--- EXTRACTED TEXT ---

Run Time: 1 hour 53 minutes

Stars: Vicky Krieps, Colin Morgan, Ivana Urban

Writer/Director: Marie Kreutzer

Reviewed at the Toronto International Film Festival


In the opening moments of Corsage, a sort-of screen biography of Austria’s Empress Elisabeth, who lived and died in the second half of the 19th century, the central character regally ascends a staircase in her Vienna palace. The costuming is lush, the carriage outside doubtlessly authentic to the last detail.

But there’s something amiss: The palace’s large double wooden doors are enclosed in a decidedly 21st century glass frame — storm doors meant to keep the Austrian elements from pushing through that portal. And just before she glides out of the shot, Elisabeth (Phantom Thread’s Vicki Krieps) glances directly at us, a smug little smile on her face, as if to say, “No, that’s not a continuity glitch. This is going to be more than your garden variety period film biography.”

And indeed, while hanging its curious narrative atop the skeleton of Empress Elisabeth’s life, writer/director Marie Kreutzer takes so many outrageous liberties — most of them telegraphed — that Corsage’s label as a biography serves largely as a category under which to file it for its ultimate Netflix/Prime releases.

We meet Elisabeth as a prototypical feminist—chafing against society’s assumption that as she turns 40 she is now hopelessly past her prime. Despite the fact that she swings from exercise rings like an Olympian, rides horses like a warrior, and fences like Douglas Fairbanks Jr., to those around her Elisabeth may as well take up knitting and laying flowers at monuments. It’s a confining and insulting existence — but, Kreutzer hastens to remind us, not necessarily a purely 19th century artifact.

That’s why Kreutzer peppers her film with anachronisms, large and small: Incandescent table and floor lamps illuminate all the palace rooms — decades before the light bulb was introduced. A Rubbermaid mop wringer, probably bought at Home Depot, sits in a hallway. Palace entertainers sing Kris Kristofferson tunes.

--- EXTRACTED MATERIAL ---

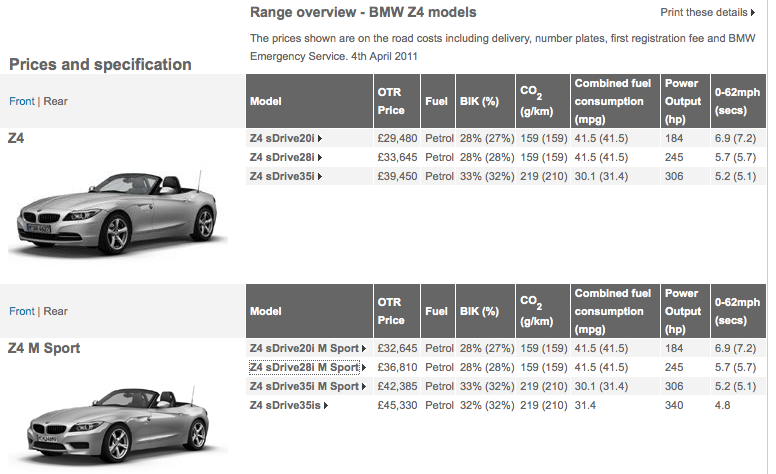The image size is (776, 474).
Task: Click the arrow icon next to Z4 sDrive35is
Action: coord(326,406)
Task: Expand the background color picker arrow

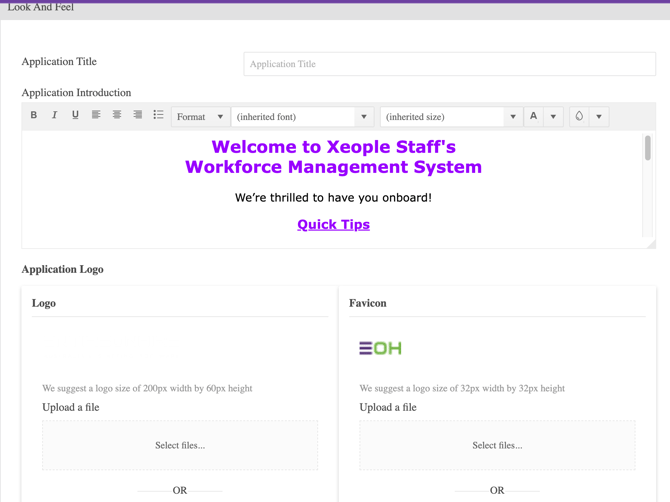Action: pos(599,117)
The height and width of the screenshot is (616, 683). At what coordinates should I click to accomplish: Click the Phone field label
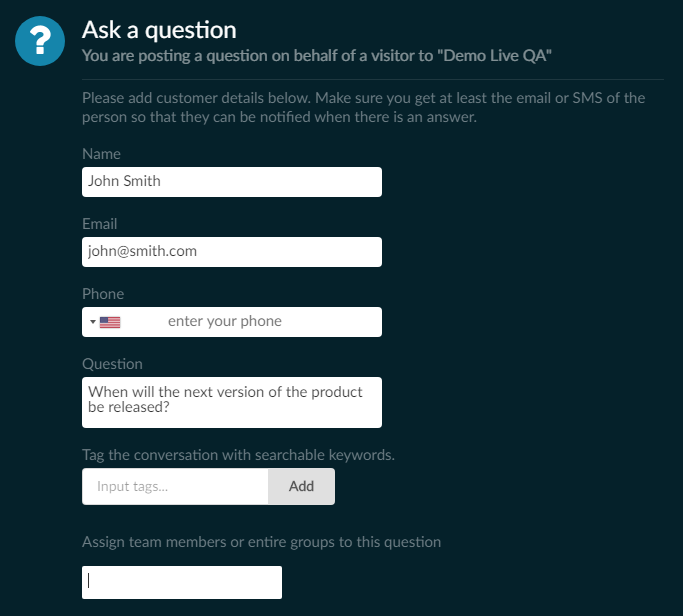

---

* [TASKS TO COMPLETE]
A: According to the Corsage review, what encloses the palace's large double wooden doors in the film's opening moments?
B: Continue the review of Corsage, starting after its final sentence.

* [RESPONSES FOR EACH TASK]
A: A decidedly 21st century glass frame: storm doors meant to keep the Austrian elements out.

B:
At times the ploy becomes distracting as, in each masterfully framed shot, the viewer’s eyes start ignoring the actors and instead seek out the item that doesn’t belong in the background.

And that’s too bad, because Corsage is populated by a supremely talented cast led by Krieps, whose courageous performance as Elisabeth — barking at attendants who fail to sufficiently tighten her corset; drawing on her cigarettes like a condemned prisoner before the firing squad — implies a caged cougar just waiting for the attendant to leave her cage unlocked. Said zookeeper would in this case be Elisabeth’s distant, distracted hubby, Emperor Franz Joseph, played with sighing disapproval by Florian Teichtmeister, who for some reason reminds me of Matt Lauer, and not in a flattering way.

Still, there are moments when Kreutzer’s chronological conceit infuses the film with undeniable power: In a stuffy 19th century doctor’s office, listening to a bearded male figure pompously intone the medical treatments she will endure — whether she likes it or not — Elisabeth is seated in a modern-day, ergonomic office chair.

It’s a startling reminder that while the centuries roll, some things don’t change nearly as quickly as we’d like them to.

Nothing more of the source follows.